TASK INSTRUCTIONS:
The result should be the lines from the one holding "This screenshot has" to the end of the records below, repeated exactly. No pictures.

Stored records
- - - - - - -
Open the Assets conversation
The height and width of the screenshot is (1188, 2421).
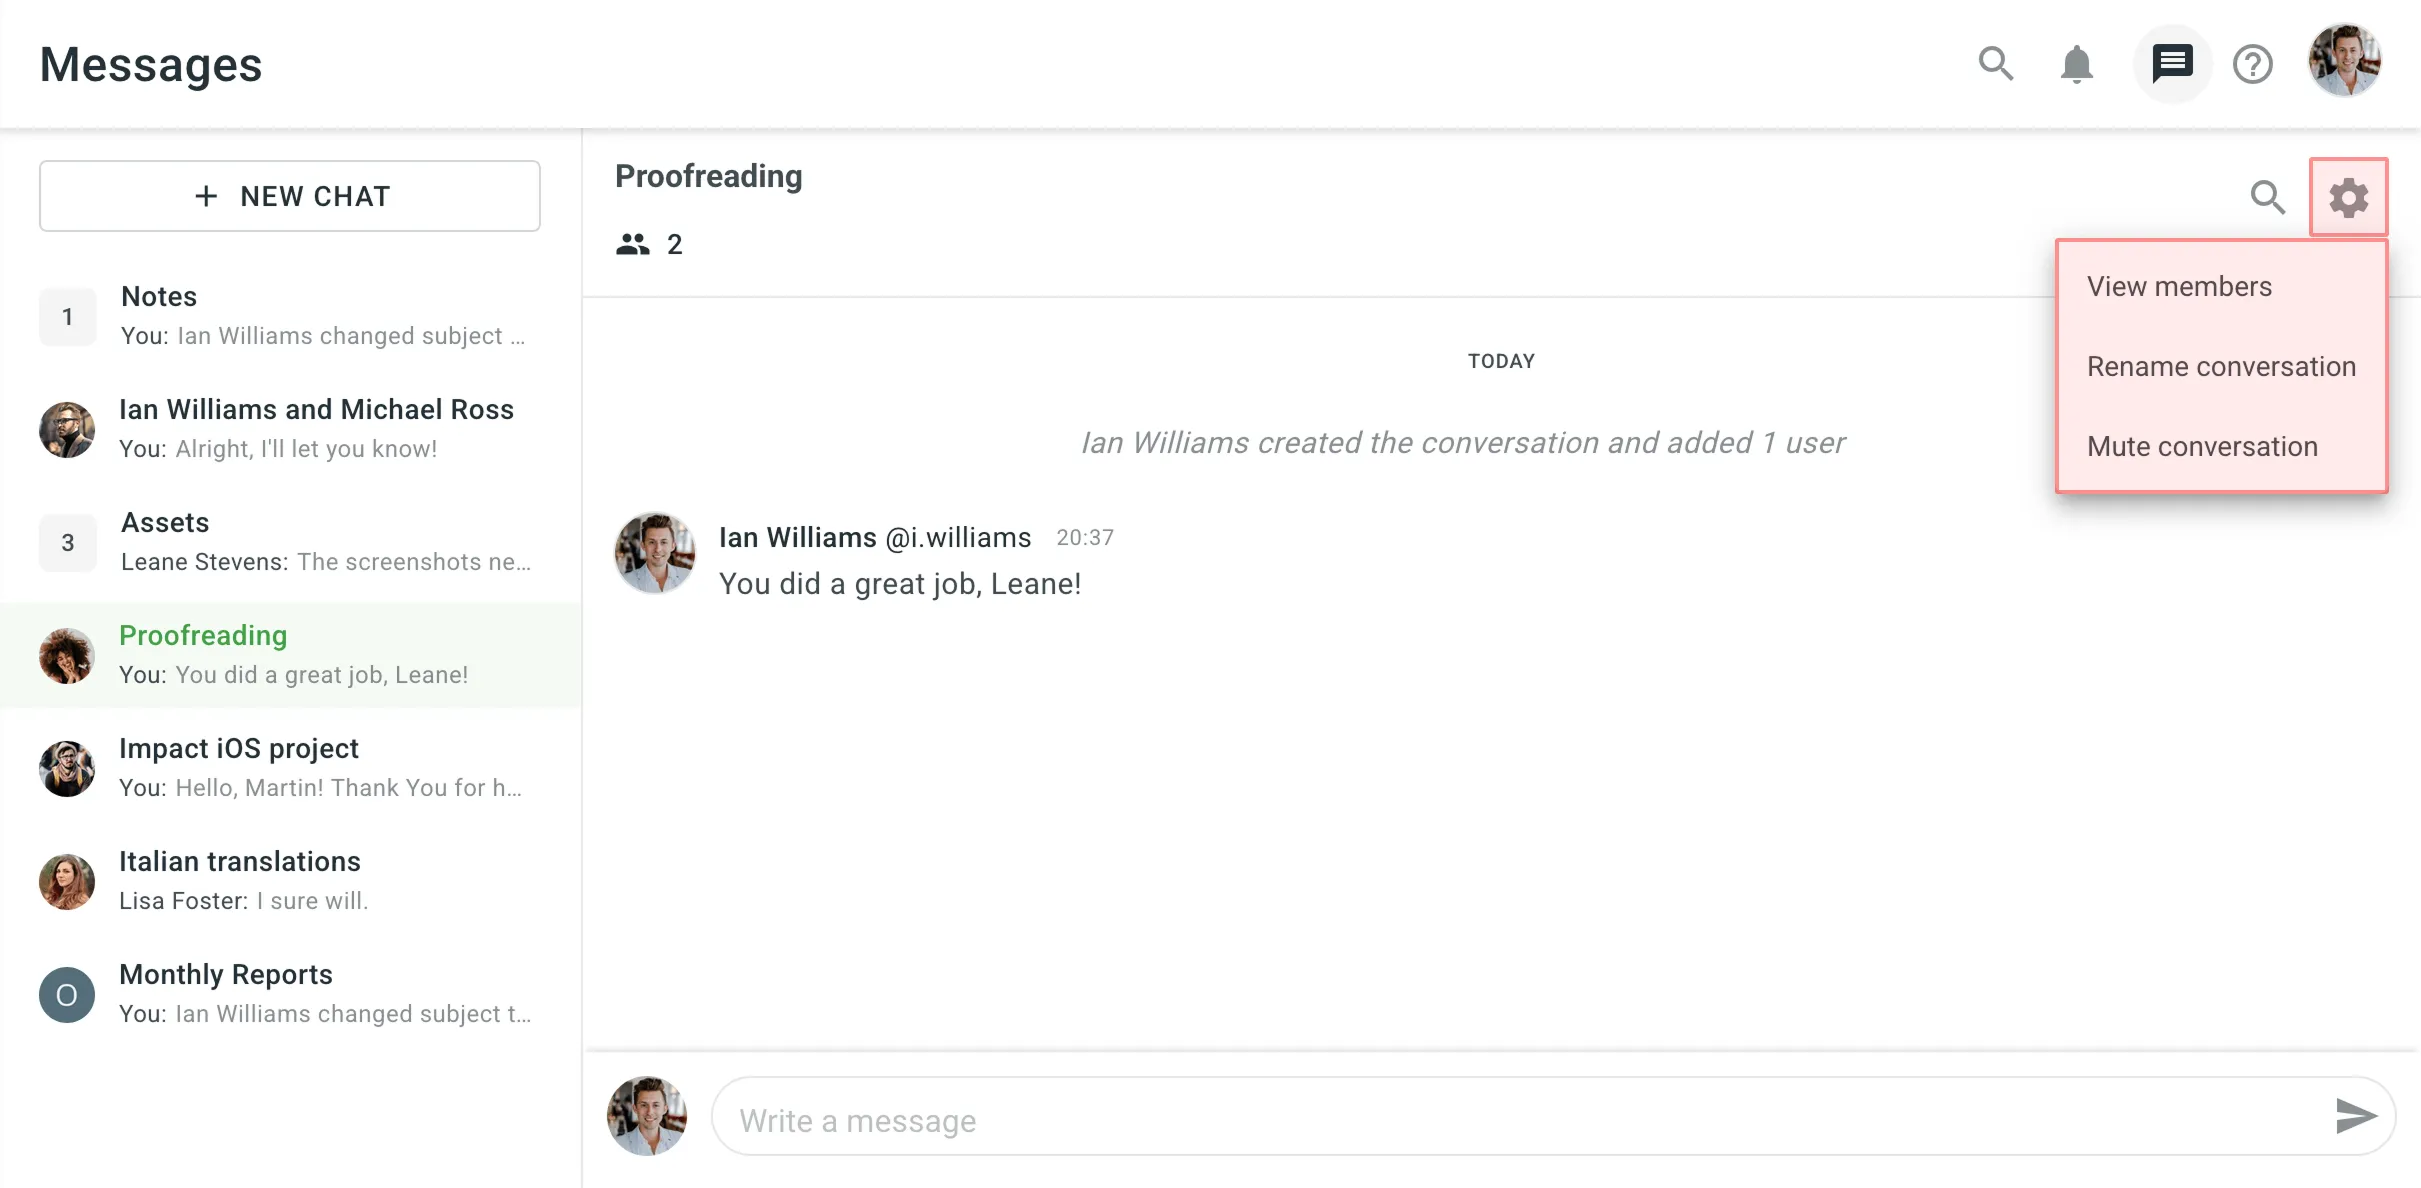(x=290, y=541)
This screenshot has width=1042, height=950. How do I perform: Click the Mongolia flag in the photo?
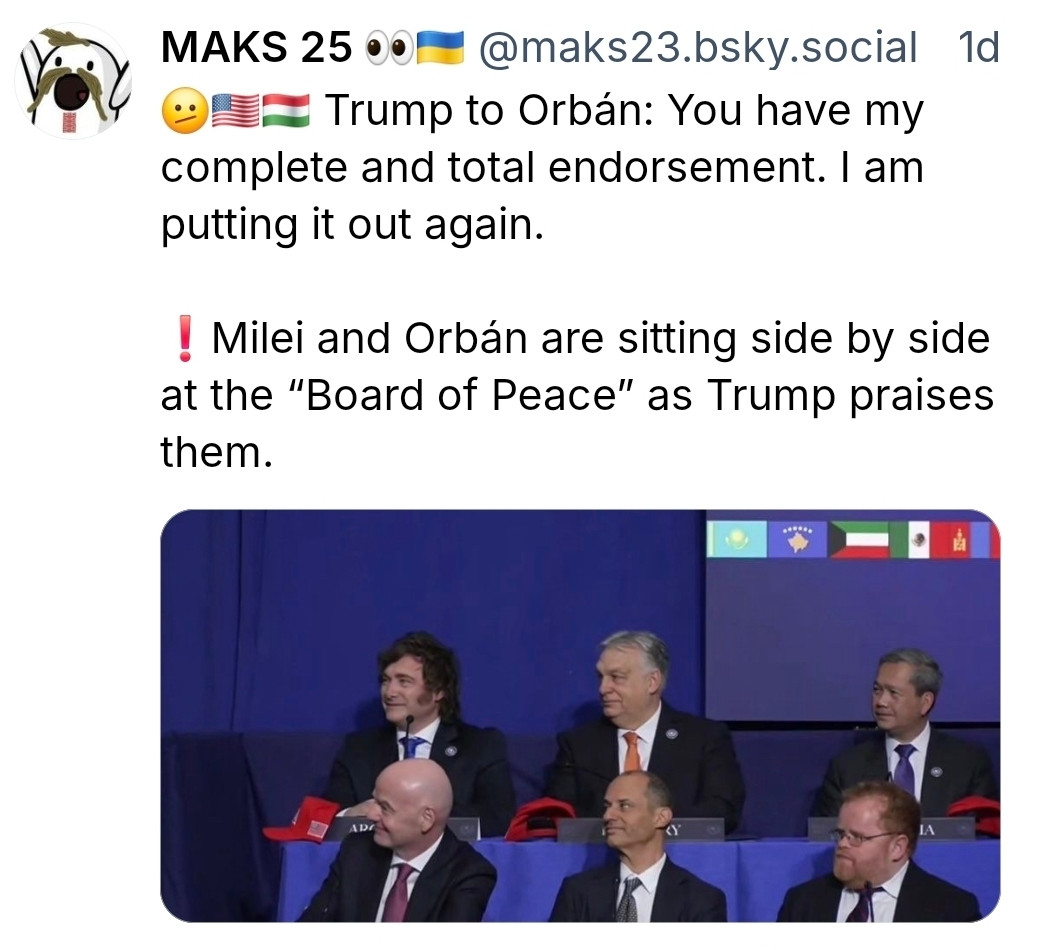(963, 541)
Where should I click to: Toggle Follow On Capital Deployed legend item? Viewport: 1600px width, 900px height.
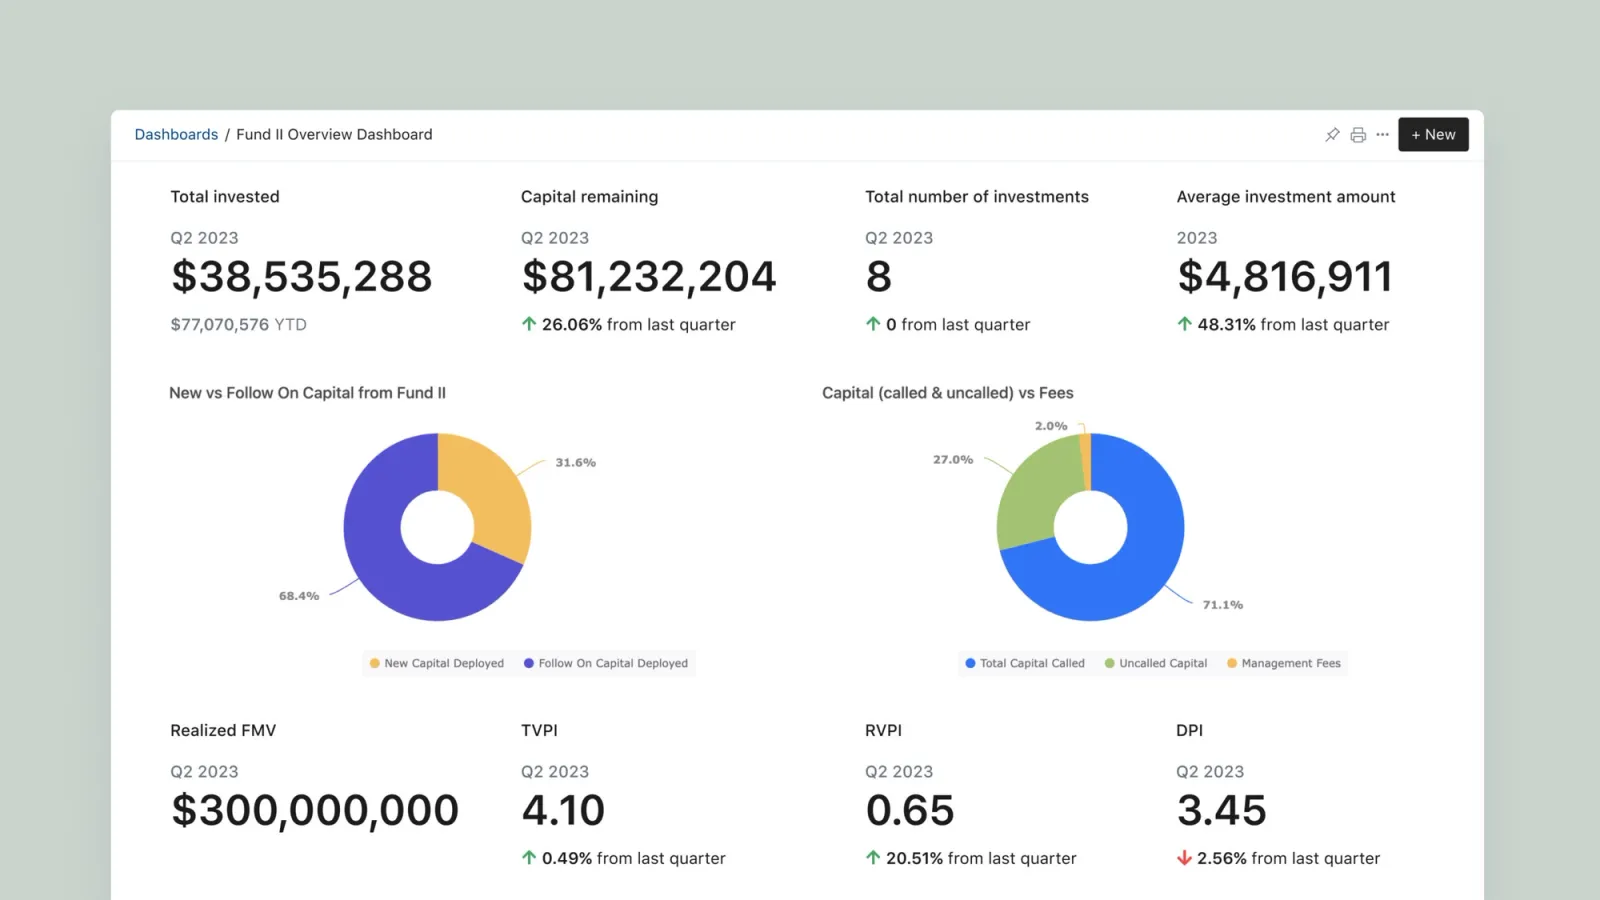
- - - - - - -
OUTPUT FOR THIS TASK:
This screenshot has width=1042, height=950. How do I perform: Click the Mongolia flag in the photo?
(963, 541)
Where should I click to: Toggle Follow On Capital Deployed legend item? Viewport: 1600px width, 900px height.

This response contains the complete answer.